Effects of numerical dissipation on the interpretation of simulation results in computational fluid dynamics

The accuracy of direct and large-eddy simulations (DNS and LES) is typically assessed through a time consuming process of multiple runs and comparisons with available benchmark data. The goal is to achieve physically representative results by minimizing truncation errors in DNS, along with subgrid-scale modeling errors when performing LES. We show that even if these errors cannot be neglected, the physical accuracy can be improved if the numerical dissipation is properly accounted for in interpreting the results. Based on the balance of kinetic energy proposed by Schranner et al. [21], the method allows to compute the numerical dissipation rate and the numerical viscosity at each time step in a simulation for an arbitrary computational fluid dynamics (CFD) solver. We demonstrate that the quantitative knowledge of the numerical dissipation can be employed to better understand results obtained using dissipative CFD codes. We consider two different cases: DNS for a weakly turbulent wake past a sphere at Re=1000 performed using the OpenFOAM solver, and LES of a laminar separation bubble flow at Re=100,000 performed using a compact difference solver with stabilizing filters.
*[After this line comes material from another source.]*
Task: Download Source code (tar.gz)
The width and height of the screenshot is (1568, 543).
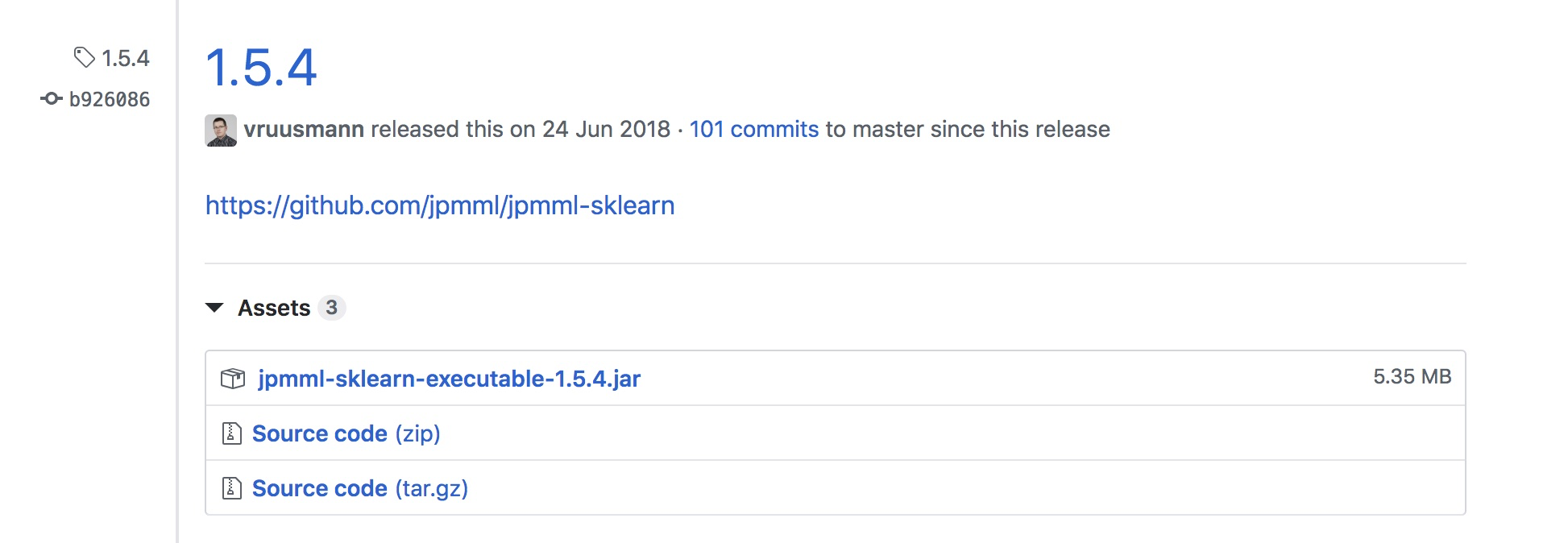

The procedure is used to show that results of nominally under-resolved DNS (UDNS) can be re-interpreted as corresponding to LES results or to DNS results but for a different, effective Reynolds number that accounts for the total dissipation, consisting of the numerical dissipation and of the viscous dissipation. In both cases, comparison with benchmark data is much improved compared with cases when the nominal values used in the code are employed.